Também em greve, os metroviários de Brasília vão aproveitar o Dia do Trabalho para tentar chamar a atenção da população. Os grevistas pretendem se reunir em frente ao metrô Ceilândia e exibir vídeos sobre os problemas da categoria. "Não é dia de comemoração e de sorteios de carros e shows. O 1º de maio é dia de luta", defende comunicado distribuído pelo SindMetrô, sindicato que representa a categoria.
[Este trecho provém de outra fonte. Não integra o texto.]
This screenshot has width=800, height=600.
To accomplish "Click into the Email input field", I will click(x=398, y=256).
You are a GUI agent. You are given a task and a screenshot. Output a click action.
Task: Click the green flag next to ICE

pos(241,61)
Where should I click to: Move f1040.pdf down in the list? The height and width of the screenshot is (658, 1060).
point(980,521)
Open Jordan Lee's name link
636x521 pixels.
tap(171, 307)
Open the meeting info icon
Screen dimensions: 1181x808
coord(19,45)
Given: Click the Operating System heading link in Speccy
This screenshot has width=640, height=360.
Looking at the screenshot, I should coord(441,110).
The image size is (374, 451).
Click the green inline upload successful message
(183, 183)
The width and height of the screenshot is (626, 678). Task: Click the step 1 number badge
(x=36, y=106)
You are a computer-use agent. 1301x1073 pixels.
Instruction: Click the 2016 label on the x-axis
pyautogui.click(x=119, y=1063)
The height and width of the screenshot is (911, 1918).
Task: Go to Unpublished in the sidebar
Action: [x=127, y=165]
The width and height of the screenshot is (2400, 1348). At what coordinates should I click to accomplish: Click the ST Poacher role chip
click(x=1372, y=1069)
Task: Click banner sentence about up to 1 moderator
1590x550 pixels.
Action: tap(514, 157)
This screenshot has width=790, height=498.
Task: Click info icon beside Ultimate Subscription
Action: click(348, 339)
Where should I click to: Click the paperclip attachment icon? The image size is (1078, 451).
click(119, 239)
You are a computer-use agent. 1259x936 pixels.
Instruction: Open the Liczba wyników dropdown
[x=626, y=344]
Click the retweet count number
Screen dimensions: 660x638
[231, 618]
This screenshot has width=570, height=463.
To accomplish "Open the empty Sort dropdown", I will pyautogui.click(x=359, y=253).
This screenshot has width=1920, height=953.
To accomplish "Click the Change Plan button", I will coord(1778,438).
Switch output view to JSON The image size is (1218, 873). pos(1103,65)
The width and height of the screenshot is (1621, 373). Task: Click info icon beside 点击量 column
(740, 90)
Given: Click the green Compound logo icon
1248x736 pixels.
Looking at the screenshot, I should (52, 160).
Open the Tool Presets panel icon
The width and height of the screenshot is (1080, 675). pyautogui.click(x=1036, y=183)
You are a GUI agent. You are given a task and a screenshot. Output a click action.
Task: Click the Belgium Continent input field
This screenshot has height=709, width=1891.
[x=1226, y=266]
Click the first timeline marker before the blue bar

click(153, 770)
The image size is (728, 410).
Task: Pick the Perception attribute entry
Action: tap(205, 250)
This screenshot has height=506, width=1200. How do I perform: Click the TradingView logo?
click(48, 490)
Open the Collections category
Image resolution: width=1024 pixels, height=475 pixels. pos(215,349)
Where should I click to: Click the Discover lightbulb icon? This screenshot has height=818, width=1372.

Neste primeiro mês de monitoramento do "protestômetro", pelo menos 140 atos foram realizados nas dez cidades acompanhadas pela Folha. As "campeãs" são o Rio de Janeiro, com 32 protestos, e São Paulo, com 30. As duas capitais lideram também na "radicalização" das manifestações. No Rio, protesto de moradores do Morro do Chapadão, que faz parte do conjunto de favelas do Alemão, na zona norte, terminou com nove ônibus queimados e uma unidade de saúde destruída na segunda-feira (28).

Em São Paulo, manifestação a favor do Plano Diretor terminou em confronto com a polícia na terça-feira (29). Manifestantes atearam fogo em pneus e lixeiras. Policiais jogaram bombas de gás e jatos d´água. A rua em frente à Câmara Municipal virou cenário de guerra.